Leaving lectures behind
The prior program—Back to the Classroom—was lecture-centric. Considering where students are in their training, Dr. Gordon was challenged to find a fresh approach.
“A lot of these boot camp [or residency-training programs] use lecture still,” she said. “Who wants to sit there listening to a lecture when you need to learn how to function as a physician? There’s a limited effectiveness of lecture at the end of the year when [students] are all anxious to hit the wards.”

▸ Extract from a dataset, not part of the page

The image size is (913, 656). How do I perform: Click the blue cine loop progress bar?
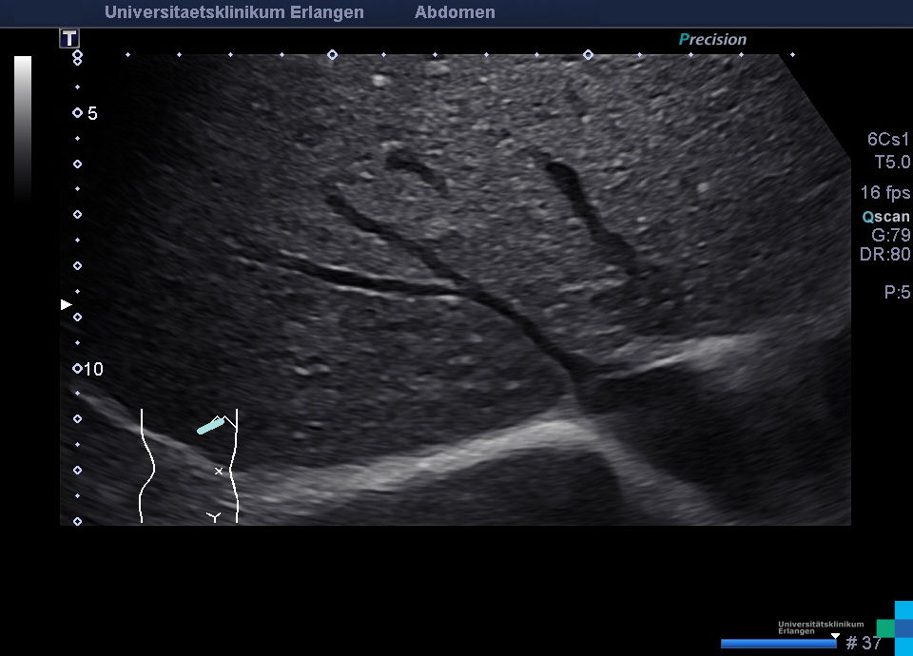778,644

Ready for Residency is required of all fourth-year Columbia medical students and takes a multifaceted approach to teaching to the 13 Core Entrustable Professional Activities for Entering Residency laid out by the Association of American Medical Colleges. That approach includes active learning sessions each morning, weekly simulation and skills sessions and daily virtual rounds in an online portal.

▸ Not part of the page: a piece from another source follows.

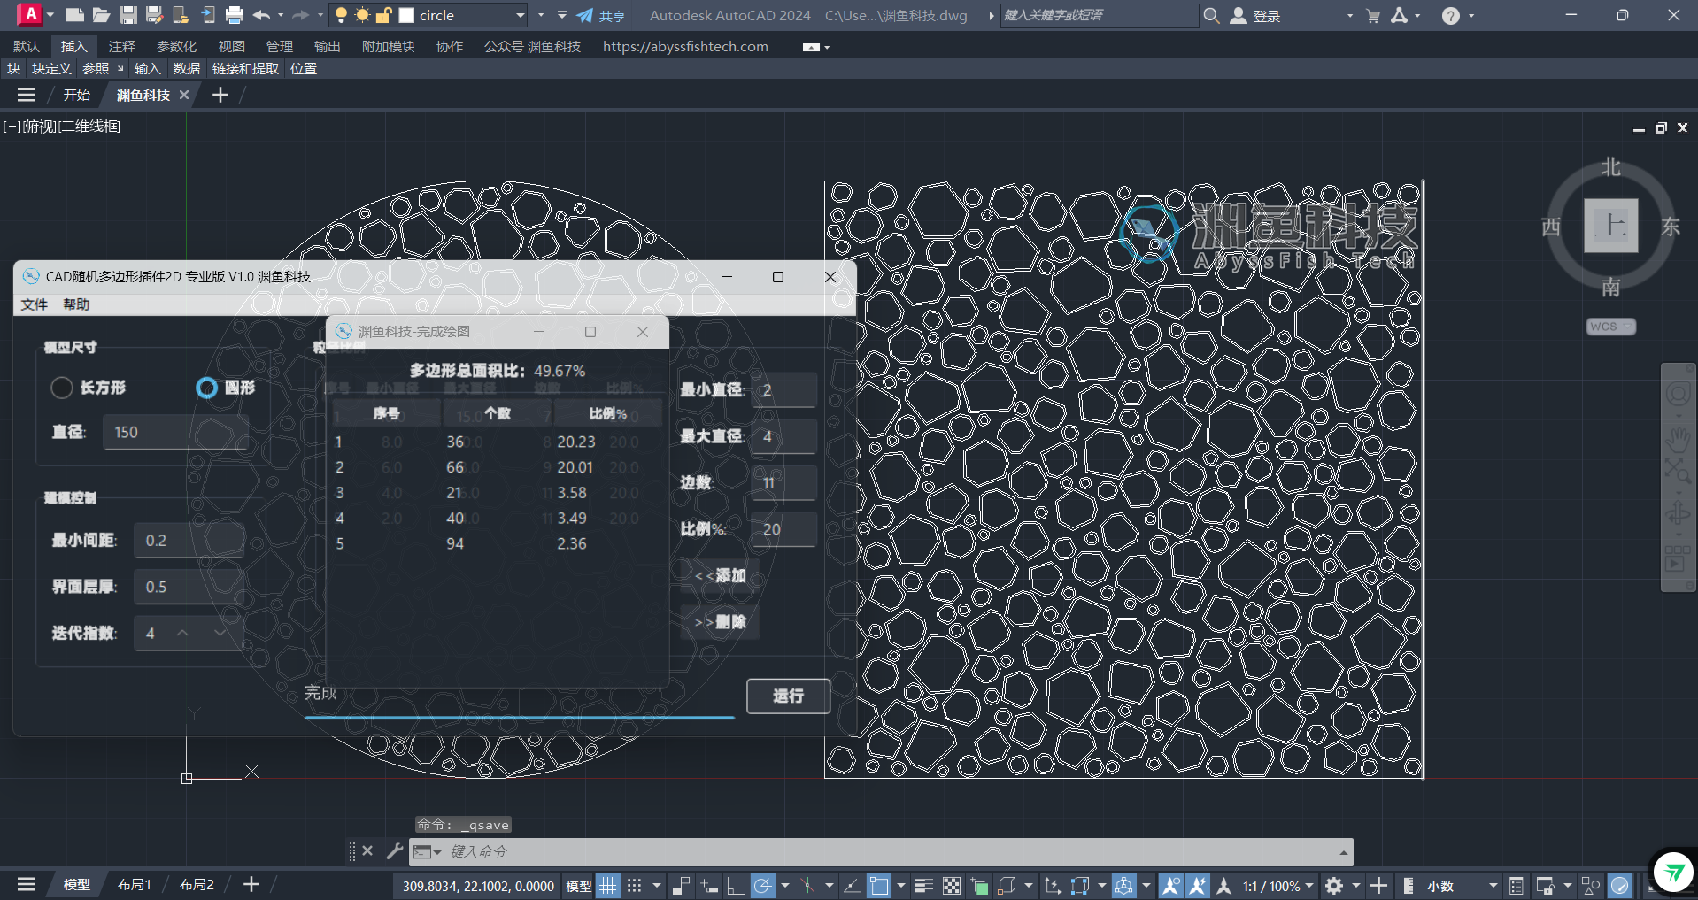1698x900 pixels.
Task: Click the Open file folder icon
Action: tap(102, 15)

At the outset of the course, students are separated into small teams mixed by specialty. These teams work together throughout all phases of the course.
During virtual sessions in what Dr. Gordon calls the “e-hospital,” student teams attend to one main patient per week. They work together to order tests, prescribe medications and diagnose and treat conditions. Dr. Gordon and her colleagues then offer students granular, specific feedback on tasks that they will be expected to do on their first day as residents, such as writing orders.
“As the course progresses, I see their teamwork improve as they work together more cohesively and effectively, ,” Dr. Gordon says. “They form tight bonds.”
Cementing lessons with simulation
Throughout the course, student teams partake in six simulations of emergent situations, developed by Julia Iyasere, MD, associate medical director of Columbia's simulation center. The scenarios focus on teamwork and team roles and often serve to reinforce lessons that students have encountered online or during their classroom sessions.
Dr. Gordon pointed to lessons students learn about acute coronary syndrome (ACS) as an example of how the simulations can be effective.
“When faced in a simulation with a patient with crushing chest pain about to have cardiac arrest, the ability to actually get the EKG and to give the person an aspirin in a timely fashion—that’s stuff that ... you can answer on a multiple choice test, but your ability to actually do it is very different,” she said.
“When they first start out, they aren’t necessarily able to treat ACS very smoothly and effectively. By the end, they can,” Dr. Gordon said.